*Written task*.
Please pull out every line of the material below that contains the string "pixels" and copy each of those lines unchanged.

*Listed entries*.
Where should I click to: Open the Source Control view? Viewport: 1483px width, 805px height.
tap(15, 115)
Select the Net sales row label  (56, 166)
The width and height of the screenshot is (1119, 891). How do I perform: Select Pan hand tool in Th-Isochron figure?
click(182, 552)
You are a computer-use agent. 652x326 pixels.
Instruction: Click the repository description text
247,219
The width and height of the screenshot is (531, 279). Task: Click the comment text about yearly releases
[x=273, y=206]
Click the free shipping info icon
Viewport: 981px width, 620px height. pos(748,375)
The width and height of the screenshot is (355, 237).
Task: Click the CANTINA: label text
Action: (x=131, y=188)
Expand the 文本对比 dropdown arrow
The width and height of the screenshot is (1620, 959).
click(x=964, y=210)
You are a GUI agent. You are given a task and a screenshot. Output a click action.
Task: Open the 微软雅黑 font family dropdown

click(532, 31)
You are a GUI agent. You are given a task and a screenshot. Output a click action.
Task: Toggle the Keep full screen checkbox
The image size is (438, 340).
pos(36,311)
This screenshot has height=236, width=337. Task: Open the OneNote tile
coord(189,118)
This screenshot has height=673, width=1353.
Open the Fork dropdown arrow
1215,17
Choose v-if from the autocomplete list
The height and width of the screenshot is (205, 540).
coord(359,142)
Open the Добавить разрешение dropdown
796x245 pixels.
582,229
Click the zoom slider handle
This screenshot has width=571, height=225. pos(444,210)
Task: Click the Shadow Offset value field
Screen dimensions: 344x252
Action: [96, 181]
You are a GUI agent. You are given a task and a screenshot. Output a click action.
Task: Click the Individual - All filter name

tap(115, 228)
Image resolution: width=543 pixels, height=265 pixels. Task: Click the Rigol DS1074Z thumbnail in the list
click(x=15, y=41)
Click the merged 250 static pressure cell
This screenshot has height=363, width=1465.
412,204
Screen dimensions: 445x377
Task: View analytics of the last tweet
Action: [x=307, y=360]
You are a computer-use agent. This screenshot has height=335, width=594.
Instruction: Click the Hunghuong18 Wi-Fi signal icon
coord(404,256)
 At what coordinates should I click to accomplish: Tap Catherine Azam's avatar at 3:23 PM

*Answer to this task*.
You are a computer-use agent. 652x326 pixels.
796x245 pixels.
Image resolution: width=543 pixels, height=265 pixels. Task: Click the Rigol DS1074Z thumbnail in the list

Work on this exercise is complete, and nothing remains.